Нетрудно было представить себе, что и в других местах идут такие же разговоры. Может быть, у кого-нибудь уже зреют решения. Может быть, безрассудные, подсказанные долго сдерживаемым и наконец прорвавшимся чувством.
Поздним вечером пришел приказ наутро выступить дальше на север по шоссе Холм Влодава. Нужно было беречь силы, и Андрей прикорнул на полу под слегка позванивающим темным брюхом рояля.
О ночных происшествиях каждый рассказывал по-своему. Можно было заключить из этих противоречивых, сбивчивых версий, что в полночь все-таки произошла трагикомическая встреча наиболее настойчивых сатиров у окна девушки.
Из героев называли: кадета, Станислава, разведчика Федорова и телефониста Ханова. Шепотом добавляли, что разогнал компанию соперников и остался на поле битвы поручик Кольцов...
Между тем части 3-го Кавказского корпуса, с которым батарея отступала от галицийских границ, уклонились к востоку, и теперь дивизион придали особому отряду, состоящему из полков петербургской гвардии.
Наблюдательный глаз легко мог заметить перемену по увеличившимся обозам, по фурманкам капитальной работы, по новеньким, чистым брезентам на орудиях, по подтянутости солдат, давно уже утерянной армейскими частями.
Но не было больше подобранных один к одному великанов, сливавших бетонные плечи в непоколебимую стену лейб-гвардейских смотровых рядов. Цвет сибирского и украинского молодечества давно уже полег на галицийских, привислинских и прусских полях, в лесных массивах Августова. Маршевые роты в гвардии больше не отличались от армейских пополнений.
И офицер пошел не тот. Отпрыски дворянских столбовых родов, шедших из поколения в поколение по гвардии, окопались в питерских запасных батальонах и боялись фронта, как черт кадила.
Павловцы заняли на бивуаке едва просохший на ветру перелесок. Через дорогу наискось у деревушки стали финляндцы.
Две халупы у околицы заняла оторвавшаяся от полка команда конных разведчиков-гренадеров.
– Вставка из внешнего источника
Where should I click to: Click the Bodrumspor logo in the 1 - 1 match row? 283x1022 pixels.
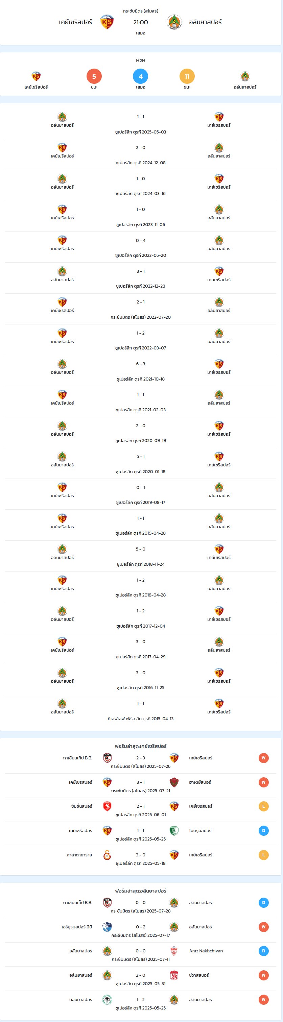point(174,830)
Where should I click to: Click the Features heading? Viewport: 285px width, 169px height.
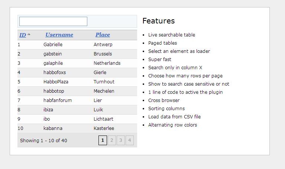coord(158,21)
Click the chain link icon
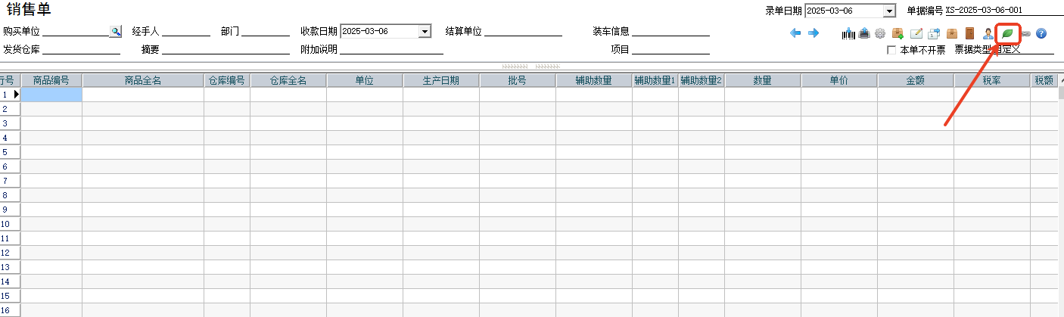The width and height of the screenshot is (1064, 317). point(1025,33)
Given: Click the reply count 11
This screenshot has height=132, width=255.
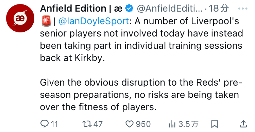Looking at the screenshot, I should tap(54, 124).
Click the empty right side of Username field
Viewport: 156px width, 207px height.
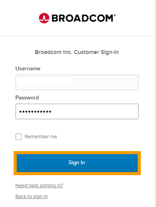tap(105, 82)
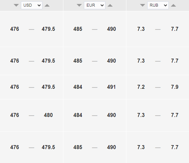The height and width of the screenshot is (163, 189).
Task: Click EUR sell rate 490 in first row
Action: coord(111,29)
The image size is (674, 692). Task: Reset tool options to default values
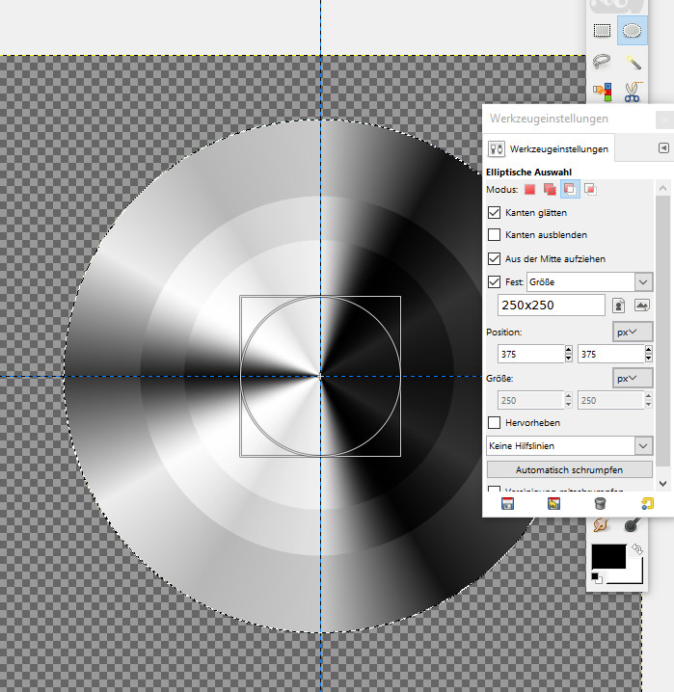click(x=647, y=503)
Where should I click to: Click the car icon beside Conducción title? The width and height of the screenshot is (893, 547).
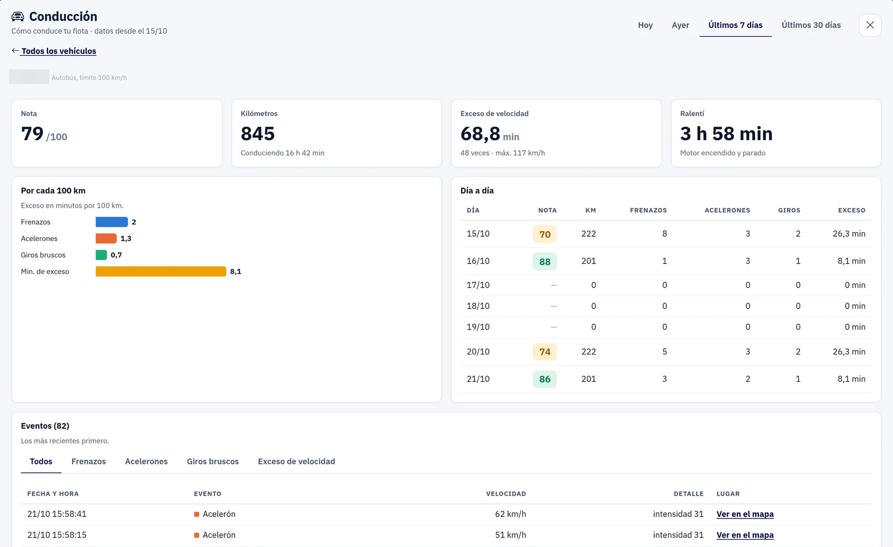(x=18, y=17)
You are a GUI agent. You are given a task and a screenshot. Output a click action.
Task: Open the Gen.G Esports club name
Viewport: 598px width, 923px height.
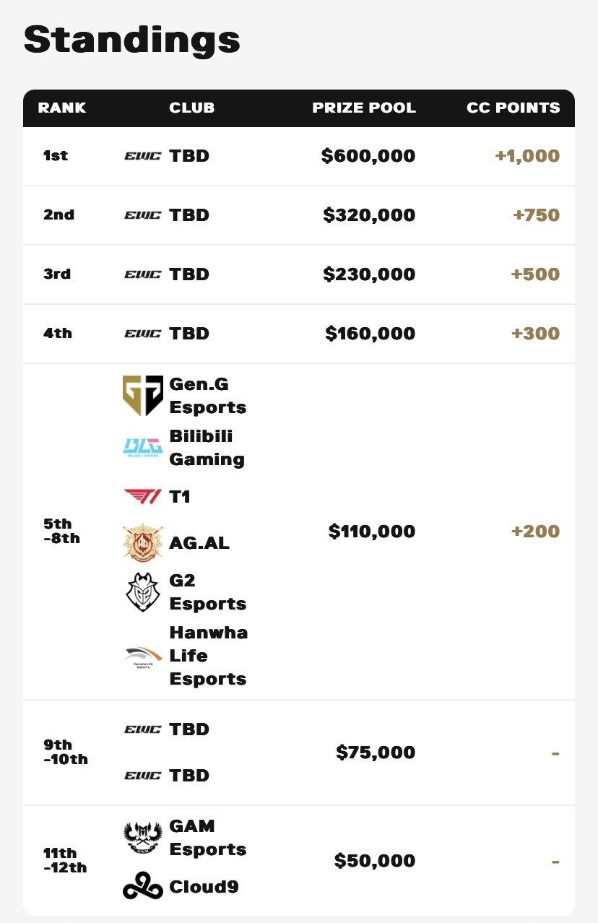tap(208, 396)
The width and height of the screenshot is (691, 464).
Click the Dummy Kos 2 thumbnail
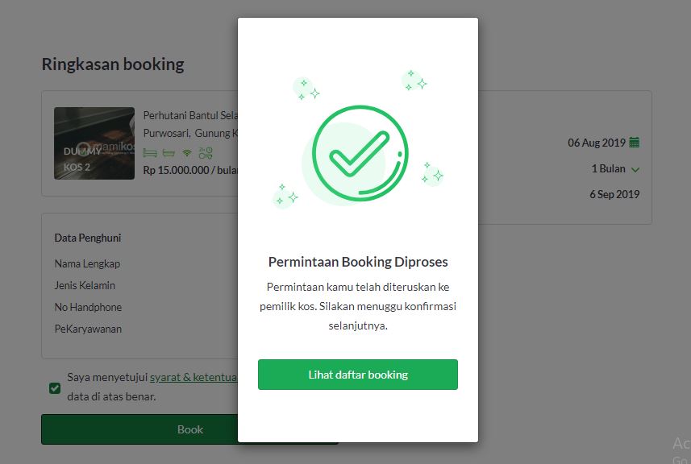coord(94,143)
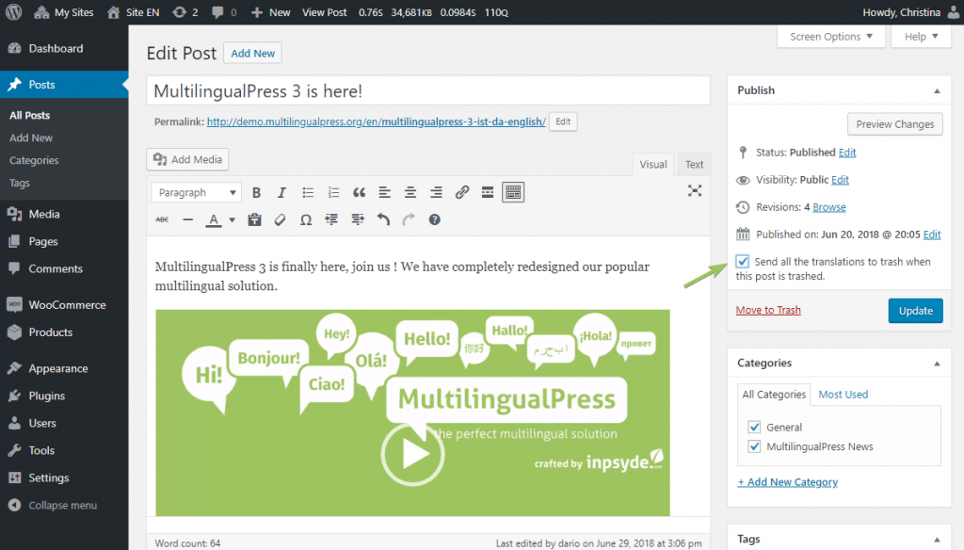964x550 pixels.
Task: Click the Update button
Action: [915, 309]
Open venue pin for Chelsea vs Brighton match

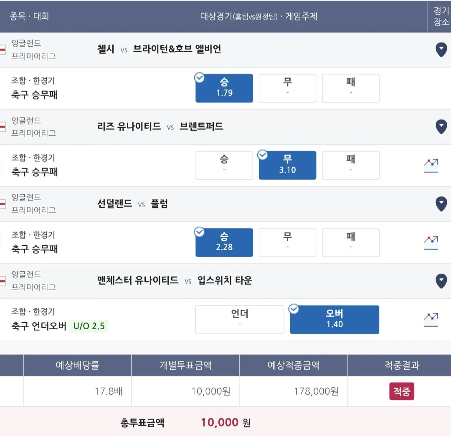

Павловцы со снисходительной вежливостью позвали в гости Кольцова, Алданова, Дуба и Андрея. Вестовые достали из кожаных чемоданов красное вино и фрукты в папиросной бумаге. Прапорщики и поручики из столичных адвокатов и инженеров, в сущности, мало отличались от армейской офицерской массы военного призыва и потому особенно подчеркивали свою принадлежность к гвардейским частям. В рассказах они преувеличивали потери и боевые успехи гвардии. Они готовы были отвести ей роль гвардии Наполеона решающую роль в каких-то будущих, последних боях.
Алданову гвардейское общество не понравилось.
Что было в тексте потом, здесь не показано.